■ **What the task requires**: Scale the click coordinates by 1.8 in the entries from the line with "Spielplatz-distanz aus (891, 347)" to the line with "Spielplätze finden (276, 46)", both included, rounding each result to a whole number with halves going up. Give those lines again in full, and leave their text unchanged.

--- Records supplied ---

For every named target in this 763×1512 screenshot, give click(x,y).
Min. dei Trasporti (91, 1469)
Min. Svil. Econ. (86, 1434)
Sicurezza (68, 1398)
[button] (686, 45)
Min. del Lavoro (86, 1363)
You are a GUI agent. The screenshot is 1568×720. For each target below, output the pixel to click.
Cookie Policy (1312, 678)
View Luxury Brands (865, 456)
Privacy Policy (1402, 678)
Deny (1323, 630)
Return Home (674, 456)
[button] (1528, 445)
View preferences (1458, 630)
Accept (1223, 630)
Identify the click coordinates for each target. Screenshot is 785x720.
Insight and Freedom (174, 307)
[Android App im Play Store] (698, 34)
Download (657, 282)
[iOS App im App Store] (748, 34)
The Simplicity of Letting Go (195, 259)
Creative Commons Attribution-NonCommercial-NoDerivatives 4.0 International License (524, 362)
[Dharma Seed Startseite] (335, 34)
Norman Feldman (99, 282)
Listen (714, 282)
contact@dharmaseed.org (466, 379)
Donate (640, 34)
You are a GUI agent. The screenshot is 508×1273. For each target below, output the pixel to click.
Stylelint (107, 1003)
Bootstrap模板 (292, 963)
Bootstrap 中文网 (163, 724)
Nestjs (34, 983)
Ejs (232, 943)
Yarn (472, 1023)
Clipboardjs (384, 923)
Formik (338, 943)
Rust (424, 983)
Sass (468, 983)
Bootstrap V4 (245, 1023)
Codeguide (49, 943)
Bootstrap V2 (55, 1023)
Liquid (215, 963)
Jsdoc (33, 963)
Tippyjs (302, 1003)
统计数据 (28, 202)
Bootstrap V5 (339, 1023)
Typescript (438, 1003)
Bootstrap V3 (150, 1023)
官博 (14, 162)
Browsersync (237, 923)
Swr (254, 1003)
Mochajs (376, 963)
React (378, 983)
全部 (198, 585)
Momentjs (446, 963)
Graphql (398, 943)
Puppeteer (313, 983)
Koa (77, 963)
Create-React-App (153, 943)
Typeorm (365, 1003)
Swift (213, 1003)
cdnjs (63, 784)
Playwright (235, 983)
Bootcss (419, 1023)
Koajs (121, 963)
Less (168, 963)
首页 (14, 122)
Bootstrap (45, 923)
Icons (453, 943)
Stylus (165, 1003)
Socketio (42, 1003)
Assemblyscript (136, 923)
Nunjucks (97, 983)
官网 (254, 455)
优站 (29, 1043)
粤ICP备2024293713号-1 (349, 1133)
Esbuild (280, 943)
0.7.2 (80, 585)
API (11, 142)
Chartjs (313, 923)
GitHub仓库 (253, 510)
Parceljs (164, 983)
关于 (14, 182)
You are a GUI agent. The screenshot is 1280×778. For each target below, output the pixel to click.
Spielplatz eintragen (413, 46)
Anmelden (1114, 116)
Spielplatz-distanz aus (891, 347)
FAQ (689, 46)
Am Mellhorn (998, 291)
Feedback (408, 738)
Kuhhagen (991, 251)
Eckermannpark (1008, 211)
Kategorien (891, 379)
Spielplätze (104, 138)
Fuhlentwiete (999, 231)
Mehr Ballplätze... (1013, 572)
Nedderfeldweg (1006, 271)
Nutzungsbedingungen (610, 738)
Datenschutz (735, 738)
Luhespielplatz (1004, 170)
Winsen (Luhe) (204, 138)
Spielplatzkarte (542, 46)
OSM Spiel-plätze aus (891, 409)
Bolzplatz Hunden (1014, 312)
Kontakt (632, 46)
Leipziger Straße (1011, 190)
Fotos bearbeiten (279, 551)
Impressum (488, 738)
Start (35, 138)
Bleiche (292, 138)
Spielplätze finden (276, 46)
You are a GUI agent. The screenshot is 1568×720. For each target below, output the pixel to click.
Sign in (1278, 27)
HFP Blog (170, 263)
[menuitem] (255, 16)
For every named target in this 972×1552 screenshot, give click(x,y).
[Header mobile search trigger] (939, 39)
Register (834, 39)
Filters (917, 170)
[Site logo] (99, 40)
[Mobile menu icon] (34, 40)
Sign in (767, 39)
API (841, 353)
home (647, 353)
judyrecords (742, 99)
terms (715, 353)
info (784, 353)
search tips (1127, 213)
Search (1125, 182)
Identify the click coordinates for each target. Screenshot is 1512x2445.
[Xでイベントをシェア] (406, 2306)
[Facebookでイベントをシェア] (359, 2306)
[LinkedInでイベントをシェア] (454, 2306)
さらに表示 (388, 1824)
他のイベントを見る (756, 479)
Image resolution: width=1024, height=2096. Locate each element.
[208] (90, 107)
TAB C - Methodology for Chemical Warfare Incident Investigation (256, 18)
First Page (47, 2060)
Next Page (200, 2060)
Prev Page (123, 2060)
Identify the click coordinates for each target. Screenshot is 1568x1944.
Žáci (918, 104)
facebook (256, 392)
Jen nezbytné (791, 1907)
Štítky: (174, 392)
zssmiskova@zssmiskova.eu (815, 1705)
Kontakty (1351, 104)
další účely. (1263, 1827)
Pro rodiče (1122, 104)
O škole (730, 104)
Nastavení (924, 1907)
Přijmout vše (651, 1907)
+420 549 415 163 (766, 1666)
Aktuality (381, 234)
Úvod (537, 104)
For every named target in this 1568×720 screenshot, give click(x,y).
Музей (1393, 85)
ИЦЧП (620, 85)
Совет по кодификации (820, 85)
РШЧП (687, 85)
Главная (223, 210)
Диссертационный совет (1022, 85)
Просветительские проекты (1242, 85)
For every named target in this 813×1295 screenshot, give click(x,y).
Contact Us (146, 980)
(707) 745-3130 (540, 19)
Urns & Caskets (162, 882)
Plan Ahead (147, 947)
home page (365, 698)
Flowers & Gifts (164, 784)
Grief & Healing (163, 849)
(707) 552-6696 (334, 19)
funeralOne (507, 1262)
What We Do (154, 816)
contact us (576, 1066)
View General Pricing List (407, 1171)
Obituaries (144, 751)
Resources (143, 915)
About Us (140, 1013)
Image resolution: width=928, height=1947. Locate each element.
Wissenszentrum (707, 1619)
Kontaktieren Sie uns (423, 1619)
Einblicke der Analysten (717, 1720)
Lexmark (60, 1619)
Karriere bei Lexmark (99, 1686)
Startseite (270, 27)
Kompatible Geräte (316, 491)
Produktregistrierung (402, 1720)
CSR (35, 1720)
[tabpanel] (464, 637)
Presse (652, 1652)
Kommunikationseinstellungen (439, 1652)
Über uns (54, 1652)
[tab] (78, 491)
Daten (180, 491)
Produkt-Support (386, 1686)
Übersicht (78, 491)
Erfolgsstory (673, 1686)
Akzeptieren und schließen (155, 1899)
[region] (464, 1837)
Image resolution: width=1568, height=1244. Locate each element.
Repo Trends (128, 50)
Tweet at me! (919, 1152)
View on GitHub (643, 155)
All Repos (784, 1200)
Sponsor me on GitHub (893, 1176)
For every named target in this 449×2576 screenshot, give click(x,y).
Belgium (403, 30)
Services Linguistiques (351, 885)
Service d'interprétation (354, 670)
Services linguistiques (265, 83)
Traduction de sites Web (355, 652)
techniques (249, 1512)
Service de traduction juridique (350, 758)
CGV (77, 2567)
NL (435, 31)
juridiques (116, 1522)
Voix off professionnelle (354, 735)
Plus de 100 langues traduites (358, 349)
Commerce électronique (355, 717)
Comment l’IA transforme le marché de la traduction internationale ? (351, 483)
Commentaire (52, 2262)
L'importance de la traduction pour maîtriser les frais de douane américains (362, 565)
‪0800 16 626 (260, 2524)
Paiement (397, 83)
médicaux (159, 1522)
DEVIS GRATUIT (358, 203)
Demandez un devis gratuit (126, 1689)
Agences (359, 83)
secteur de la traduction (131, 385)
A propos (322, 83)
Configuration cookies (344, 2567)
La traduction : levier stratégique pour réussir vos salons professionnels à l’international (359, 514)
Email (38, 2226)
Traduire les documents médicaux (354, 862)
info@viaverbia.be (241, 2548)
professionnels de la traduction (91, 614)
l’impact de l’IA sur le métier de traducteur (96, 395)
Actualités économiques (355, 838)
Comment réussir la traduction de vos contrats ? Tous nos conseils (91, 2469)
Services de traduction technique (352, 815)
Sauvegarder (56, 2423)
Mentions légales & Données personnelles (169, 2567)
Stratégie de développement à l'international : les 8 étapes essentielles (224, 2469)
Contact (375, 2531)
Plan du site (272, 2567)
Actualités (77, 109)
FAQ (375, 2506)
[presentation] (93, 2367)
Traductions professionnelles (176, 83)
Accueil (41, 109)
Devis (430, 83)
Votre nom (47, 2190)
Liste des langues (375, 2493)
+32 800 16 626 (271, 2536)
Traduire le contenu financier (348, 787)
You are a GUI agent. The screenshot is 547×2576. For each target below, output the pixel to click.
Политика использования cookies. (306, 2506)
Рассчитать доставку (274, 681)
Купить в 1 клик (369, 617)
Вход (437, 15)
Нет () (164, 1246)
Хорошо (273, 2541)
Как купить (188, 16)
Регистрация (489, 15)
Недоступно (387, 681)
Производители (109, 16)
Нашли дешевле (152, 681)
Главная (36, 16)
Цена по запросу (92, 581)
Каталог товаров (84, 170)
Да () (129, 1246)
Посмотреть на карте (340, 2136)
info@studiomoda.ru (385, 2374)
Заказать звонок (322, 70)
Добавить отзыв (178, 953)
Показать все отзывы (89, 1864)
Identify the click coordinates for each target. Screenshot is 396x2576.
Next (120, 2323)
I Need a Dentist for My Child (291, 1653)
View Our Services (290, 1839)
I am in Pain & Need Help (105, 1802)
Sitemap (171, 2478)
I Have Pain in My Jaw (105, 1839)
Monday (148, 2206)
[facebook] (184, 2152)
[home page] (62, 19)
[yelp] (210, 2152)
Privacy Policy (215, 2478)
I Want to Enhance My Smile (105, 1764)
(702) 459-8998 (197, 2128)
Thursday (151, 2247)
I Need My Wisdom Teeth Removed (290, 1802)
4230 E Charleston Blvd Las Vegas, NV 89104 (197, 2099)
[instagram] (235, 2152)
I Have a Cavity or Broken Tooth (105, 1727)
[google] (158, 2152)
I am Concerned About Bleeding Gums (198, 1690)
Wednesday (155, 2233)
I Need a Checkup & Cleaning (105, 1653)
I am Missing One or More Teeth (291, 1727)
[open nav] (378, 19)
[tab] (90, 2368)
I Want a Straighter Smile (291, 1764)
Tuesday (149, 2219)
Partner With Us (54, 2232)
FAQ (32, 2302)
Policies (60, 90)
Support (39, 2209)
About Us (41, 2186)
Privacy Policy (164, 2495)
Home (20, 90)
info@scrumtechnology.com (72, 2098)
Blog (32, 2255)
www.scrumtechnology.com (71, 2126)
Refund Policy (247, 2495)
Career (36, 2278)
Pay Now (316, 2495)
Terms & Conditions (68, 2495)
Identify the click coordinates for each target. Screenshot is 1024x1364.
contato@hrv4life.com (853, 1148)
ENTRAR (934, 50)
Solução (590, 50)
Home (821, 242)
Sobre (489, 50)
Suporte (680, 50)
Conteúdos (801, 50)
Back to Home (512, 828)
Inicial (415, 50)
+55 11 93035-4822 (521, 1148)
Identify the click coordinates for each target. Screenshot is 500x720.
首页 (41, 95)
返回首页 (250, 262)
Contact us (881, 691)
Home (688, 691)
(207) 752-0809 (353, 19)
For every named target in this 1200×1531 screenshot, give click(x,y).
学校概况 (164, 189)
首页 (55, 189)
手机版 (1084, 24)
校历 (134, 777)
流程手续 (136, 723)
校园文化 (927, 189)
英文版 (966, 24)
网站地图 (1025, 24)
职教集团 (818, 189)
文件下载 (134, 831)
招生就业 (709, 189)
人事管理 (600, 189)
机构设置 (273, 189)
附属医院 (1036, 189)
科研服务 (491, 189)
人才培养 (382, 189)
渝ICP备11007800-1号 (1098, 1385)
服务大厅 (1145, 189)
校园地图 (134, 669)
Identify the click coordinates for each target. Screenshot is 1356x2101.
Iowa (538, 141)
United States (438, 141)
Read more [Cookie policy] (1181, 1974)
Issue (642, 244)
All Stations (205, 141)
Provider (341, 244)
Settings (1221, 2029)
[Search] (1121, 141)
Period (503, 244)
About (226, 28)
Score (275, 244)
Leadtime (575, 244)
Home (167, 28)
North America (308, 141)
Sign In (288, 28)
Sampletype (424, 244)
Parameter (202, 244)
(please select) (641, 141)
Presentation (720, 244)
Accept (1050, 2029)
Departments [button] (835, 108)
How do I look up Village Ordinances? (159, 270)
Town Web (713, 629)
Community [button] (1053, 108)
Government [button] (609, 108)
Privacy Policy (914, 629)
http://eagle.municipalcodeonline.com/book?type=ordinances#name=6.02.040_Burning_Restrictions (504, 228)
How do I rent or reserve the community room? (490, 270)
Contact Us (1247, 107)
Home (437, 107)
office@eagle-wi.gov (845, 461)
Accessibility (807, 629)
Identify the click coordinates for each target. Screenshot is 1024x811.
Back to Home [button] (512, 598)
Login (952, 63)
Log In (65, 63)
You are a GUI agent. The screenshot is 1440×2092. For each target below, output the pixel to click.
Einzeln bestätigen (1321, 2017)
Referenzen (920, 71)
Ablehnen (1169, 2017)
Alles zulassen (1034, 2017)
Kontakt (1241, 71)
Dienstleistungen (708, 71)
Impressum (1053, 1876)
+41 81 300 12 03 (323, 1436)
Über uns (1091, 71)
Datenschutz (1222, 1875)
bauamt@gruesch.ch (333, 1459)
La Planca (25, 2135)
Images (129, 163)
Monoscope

---

■ **Solution**:
Spielplatz-distanz aus (1604, 625)
FAQ (1240, 83)
Am Mellhorn (1796, 524)
Feedback (734, 1328)
Kuhhagen (1784, 452)
Eckermannpark (1814, 380)
Kategorien (1604, 682)
Spielplätze (187, 248)
Fuhlentwiete (1798, 416)
Mehr Ballplätze... (1823, 1030)
Nedderfeldweg (1811, 488)
Nutzungsbedingungen (1098, 1328)
Datenschutz (1323, 1328)
Luhespielplatz (1807, 306)
Winsen (Luhe) (367, 248)
Spielplatzkarte (976, 83)
OSM Spiel-plätze aus (1604, 736)
Bolzplatz Hunden (1825, 562)
Kontakt (1138, 83)
Leipziger Straße (1820, 342)
Fotos bearbeiten (502, 992)
Impressum (878, 1328)
Start (63, 248)
Bleiche (526, 248)
Spielplätze finden (497, 83)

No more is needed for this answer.